Players will love these 1 quiet details from the PGA Tour schedule changes

The list of takeaways from Tuesday’s PGA Tour announcement was so long it felt worthy of a breakdown. It’s more of a scroll, not the kind you do on your phone. The travel FAQ sheet sent to the media took seven pages to answer all of our most pressing questions… and it was before Its CEO answered 45 minutes of additional questions during the press conference.
So, Tuesday was a lot. You can read all about it here. But if your attention span can handle it, return to this piece for one detail that most people overlook. One detail that really makes the new competition model fun for all Tour memberships: the predictability of the schedule.
A little-known fact about current life on the PGA Tour is that it’s one big game of musical chairs, with not nearly enough seats for everyone. Some fields in the summer, with very high daylight hours, have 144 strong players. Some fields, in the spring, boast only 132 players. Some fields currently, technically in winter, have only 120. And how many different players, right now, have some sort of access to PGA Tour events?
There are more than 200. Close to 250. The number is not well defined, because entry into the Tour is not easily defined, and that instability makes scheduling difficult.
England’s Matt Wallace is ranked No. 83 in the world, but his PGA Tour reach is poor: No. 167 at the critical level. Rasmus Neergaard-Petersen’s OWGR ranking is worst, 86th place, but his Tour access ranking is even better: 129th. Neergaard-Petersen managed to squeeze in the WM Phoenix Open in Wallace’s absence. But the Danish player didn’t play very well, so he has entered zero of $20 million Signature events. Wallace, on the other hand, played in three Signature Events.

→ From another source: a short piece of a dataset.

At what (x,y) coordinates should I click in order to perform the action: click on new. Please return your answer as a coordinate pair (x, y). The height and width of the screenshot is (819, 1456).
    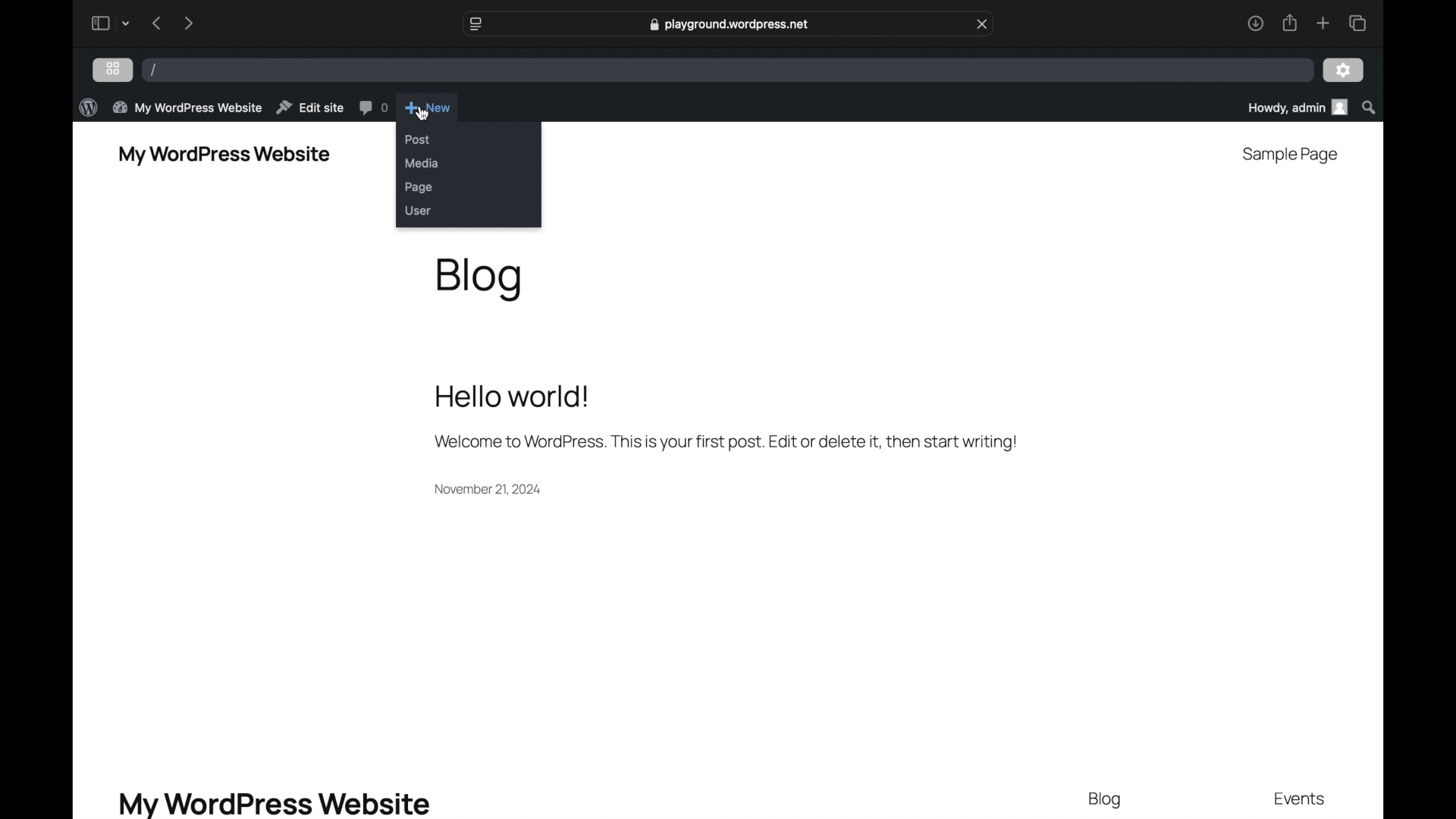
    Looking at the image, I should click on (426, 107).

The bottom line may only be clear to people associated with professional golf: no player indeed they knew what their schedule would be when the year started. No one can compete with Scottie Scheffler and Rory McIlroy. They both made a schedule as the weeks and months passed. And now it’s time to decide if any of them will be members of the PGA Tour next year.
The most important, though quietest, of the PGA Tour’s structures announced Tuesday is that whenever a new PGA Tour season begins, more than 200 golfers will be able to indeed what tournaments will they play. On Jan. 1 each year, they will get 21 stroke plays in the Championship Series, or they will get 20 starts in the Challenger Series. That’s 21 starts in $20 million events, or 20 starts in events with purses of at least $4 million.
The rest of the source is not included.